The US company ConocoPhillips will pay 9.5 billion dollars in cash to buy these 910 square kilometers of land in Texas, as well as about 1,000 kilometers of water and oil transportation pipelines necessary for its operation. The assets sold by Shell produce 175,000 barrels per day.
“This sale accelerates Shell’s energy transition strategy,” write analysts at Jefferies. Like its European competitors BP and TotalEnergies, the main Anglo-Dutch company seeks to reduce its exposure to oil, to the benefit of gas and renewables.

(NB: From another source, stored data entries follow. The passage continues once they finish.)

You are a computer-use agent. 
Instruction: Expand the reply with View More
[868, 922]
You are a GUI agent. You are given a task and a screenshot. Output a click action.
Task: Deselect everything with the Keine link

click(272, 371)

The sale will reduce Shell’s production by 7% and automatically increase the natural gas share of the group’s portfolio from 45% to 47%, according to Jefferies. It will reduce its greenhouse gas emissions by 2%, an important point as the company is under increasing pressure from its shareholders on issues related to global warming. A Dutch court even ordered Shell to cut emissions last spring.
A growing gap
What will Shell do with this money? The majority, $ 7 billion, will be distributed to shareholders in the form of dividends or share buybacks. The balance will reduce the group’s debt.
The operation illustrates the growing gap between European oil companies, which seek to reduce their carbon footprint, and their US counterparts, who continue to increase their hydrocarbon production. ConocoPhillips had already spent more than $ 13 billion last year to take over Concho Resources, also present in the Permian Basin.
The flagship shale oil and gas region has entered a phase of consolidation accelerated by the health crisis that caused prices to fall last year.